2.2 Defense against poisoning attacks

According to the defense objective, a defense can be (i) reactive attack detection [35] or (ii) proactive robust model construction, which will be listed below.

Reactive attack detection

Many works have been developed to detect shilling attacks [21, 36,37,38], and such methods can be roughly classified into supervised classification methods and unsupervised clustering methods. The majority of work on supervised classification methods begins with feature engineering and then turns to the development of algorithms. For example, Yang et al. [36] utilized three carefully crafted features derived from user profiles for identifying attack profiles, which are the maximum, minimum, and average ratings of filler size. Besides, many researchers used KNN, C4.5, and SVM [13]to supervise the statistical attributes to detect attacks. In most practical recommendation systems, due to the small number of labeled users and the lack of prior knowledge, unsupervised learning [39, 40] and semi-supervised learning [41] were used to detect attacks. Unsupervised clustering methods usually aim to group individuals into groups and then eliminate suspicious ones. For example, adversarial sample detection techniques utilize machine learning methods, such as principal component analysis (PCA) [42], to extract content features to identify adversarial samples. However, to pursue high recall, these methods inevitably delete normal data, which leads to biased recommendations. Conversely, for our proposed TCD to enrich high-confidence data rather than remove outliers, it can avoid cleaning normal data and train a more accurate and robust model.

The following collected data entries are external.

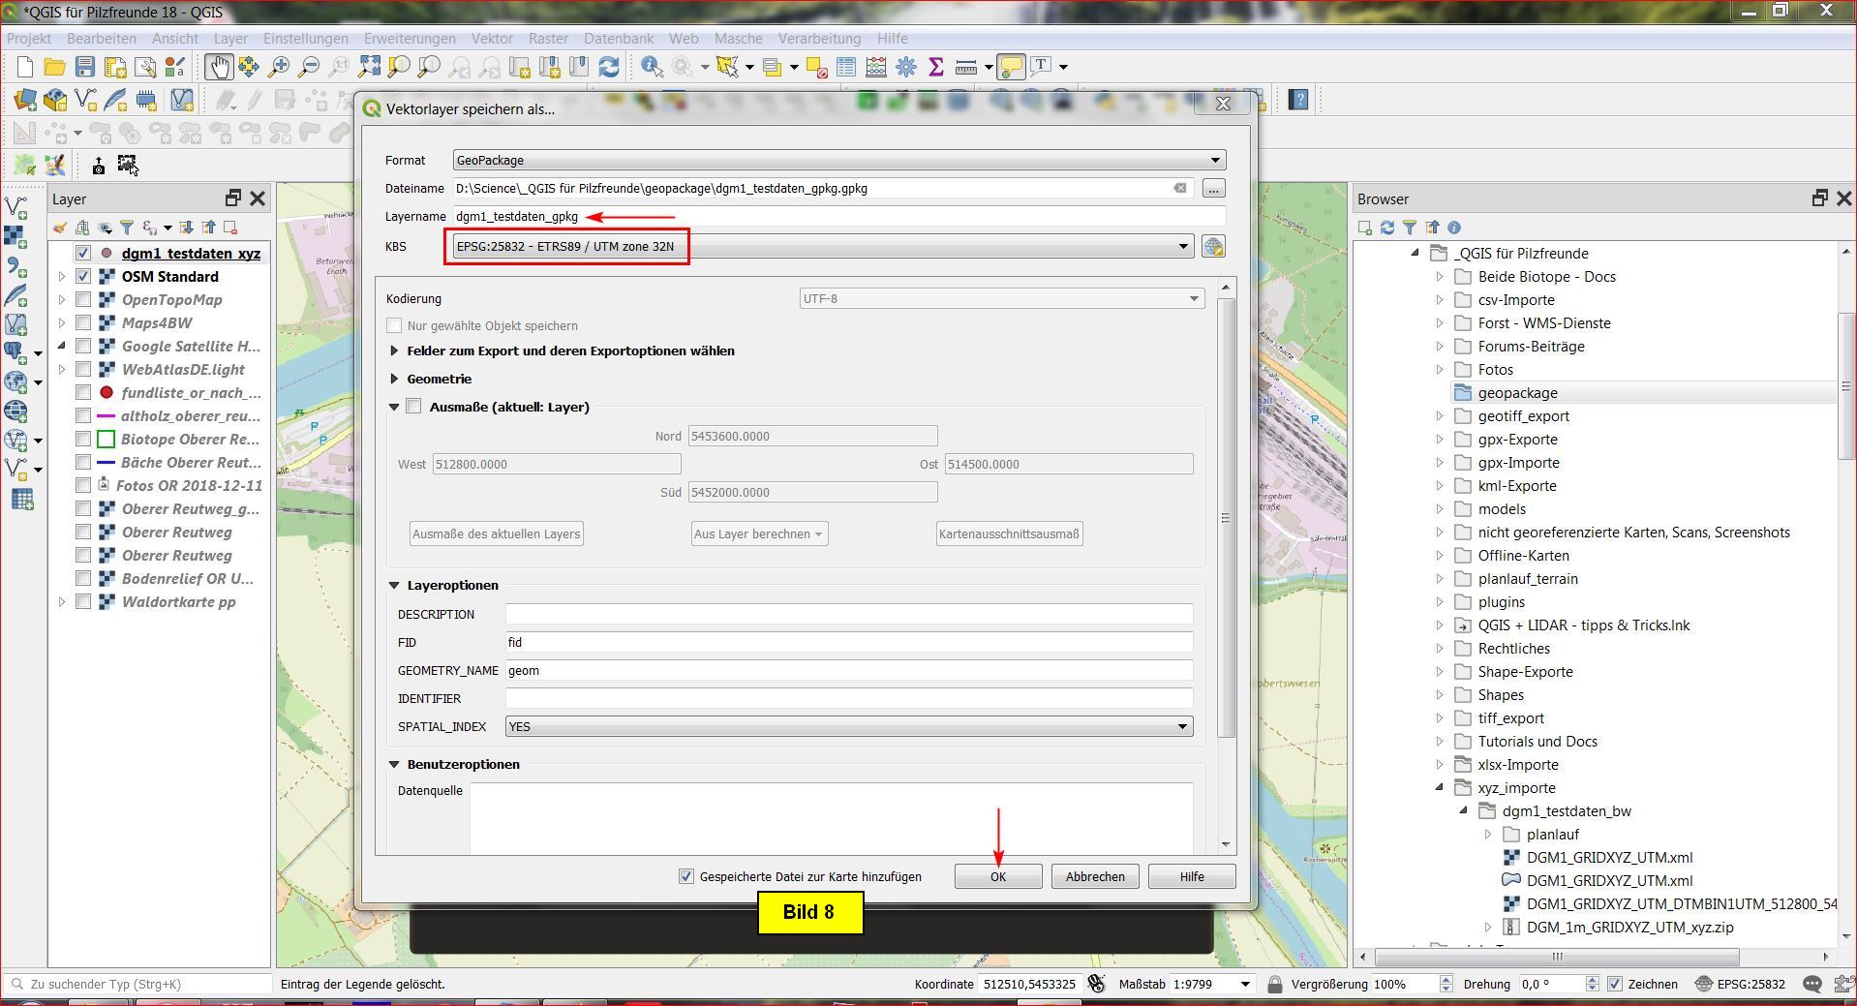Screen dimensions: 1857x1006
Task: Click the Refresh map icon
Action: point(609,67)
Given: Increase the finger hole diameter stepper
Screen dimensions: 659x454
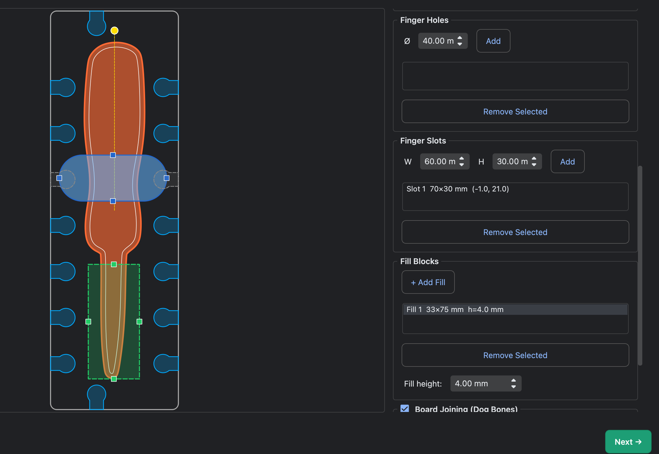Looking at the screenshot, I should click(460, 38).
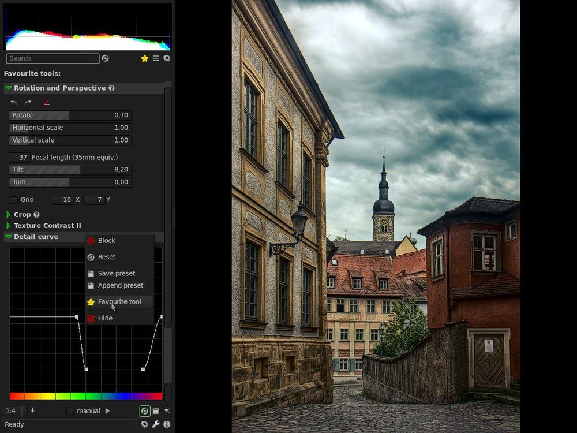
Task: Open the all-tools list via hamburger icon
Action: coord(155,58)
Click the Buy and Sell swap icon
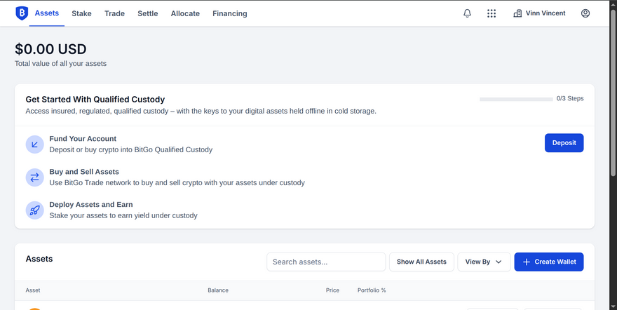This screenshot has height=310, width=617. [34, 177]
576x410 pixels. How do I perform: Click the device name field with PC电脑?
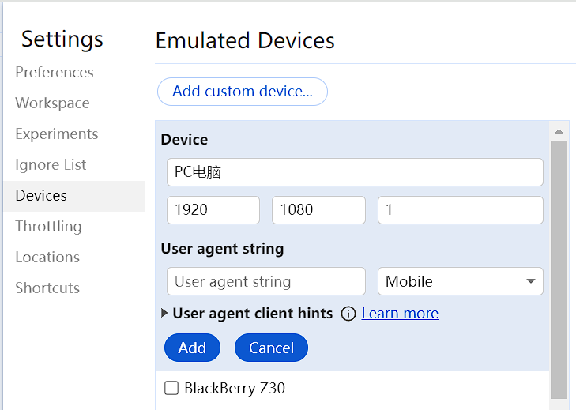coord(355,172)
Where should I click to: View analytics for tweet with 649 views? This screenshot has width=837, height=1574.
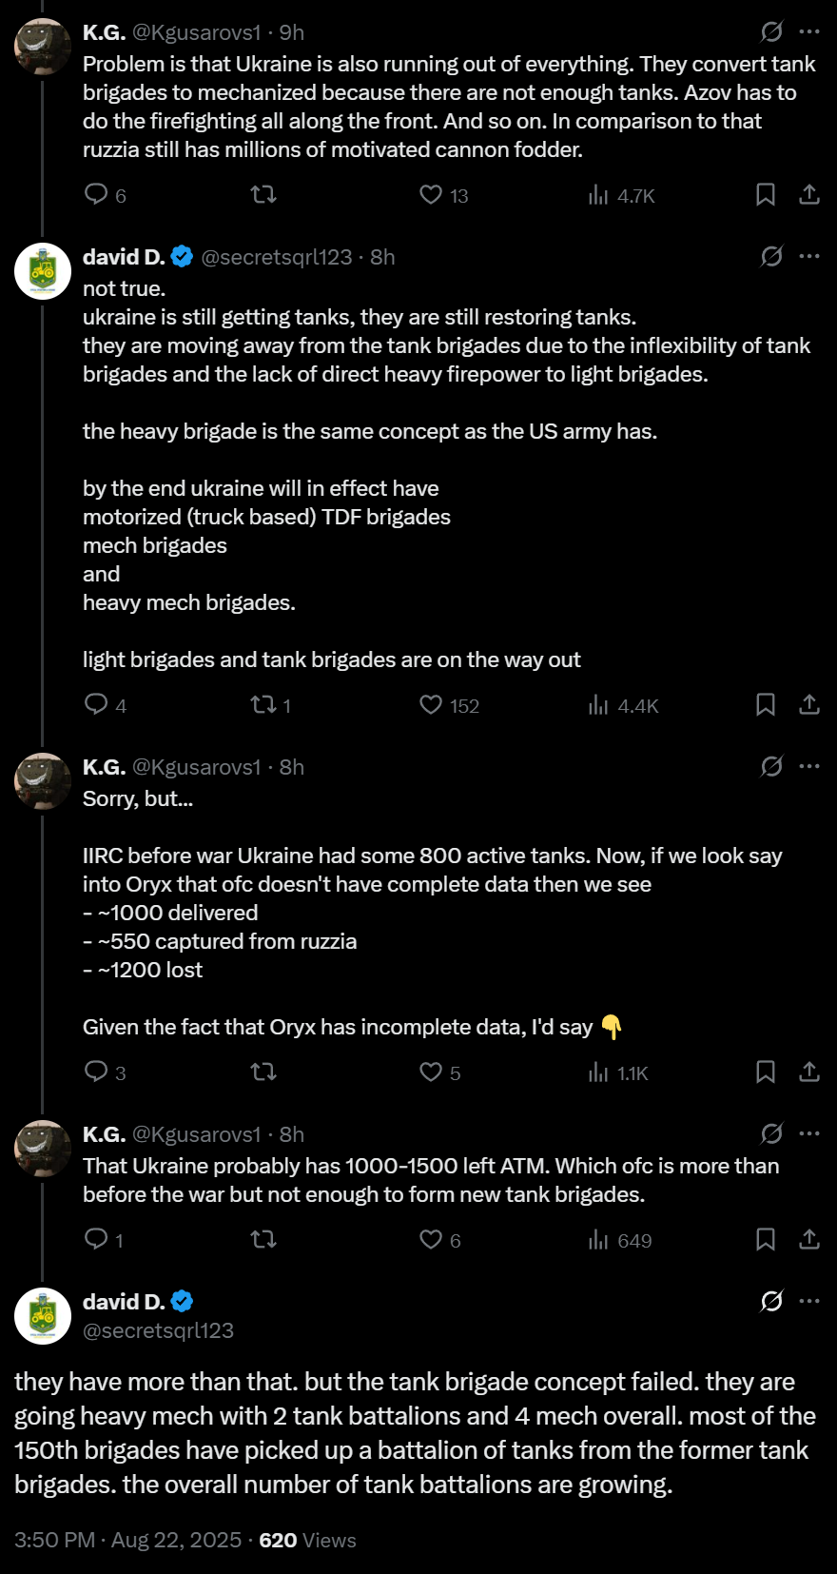click(x=598, y=1240)
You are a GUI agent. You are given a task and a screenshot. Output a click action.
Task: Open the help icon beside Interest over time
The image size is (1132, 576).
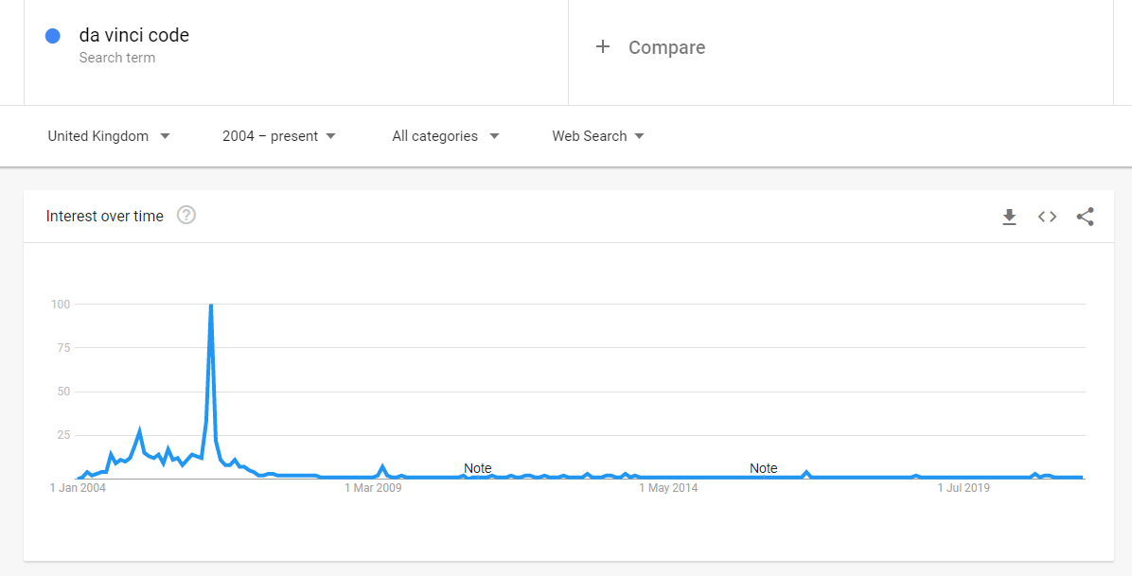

Proactive robust recommendation

Athalye et al. [43] proposed defenses based on gradient masking to produce models containing smoother gradients that hinder optimization-based attack algorithms from finding the wrong directions in space [44]. More recently, many works [20, 45,46,47,48,49] have focused on adversarial training. Assuming that each instance may be the target of attacks [44], adversarial training adds perturbations to the inputs or model parameters that force the model to learn fragile perturbations. Although adversarial training can significantly improve the robustness of recommender systems, it is difficult to control the strength of adversarial data, reducing the generalization of the recommendation. Instead, our proposed TCD does not require the addition of sensitive noise and is trained cooperatively to facilitate generalization, as we will demonstrate in Section 4. In addition, many researchers have also improved the robustness of models by altering the way matrix factorization is performed. Hidano and Kiyomoto [50] propose a defensive strategy that utilizes trim learning to enhance the resilience of matrix factorization against data poisoning. This approach leverages the statistical difference between normal and fake users to protect against malicious manipulation of the data. Zhang et al. [51] proposed a robust collaborative filtering method incorporating non-negative matrix factorization (NMF) with R1-norm. While in [52], the authors have designed a robust matrix factorization model based on kernel mapping and kernel distance.

3 Threat model

In this section, we formally define poisoning attacks in recommendation scenarios from three aspects: attack goal, attack knowledge, and attack capability. For ease of reading, we list key notations in Table 1 to provide a quick reference guide.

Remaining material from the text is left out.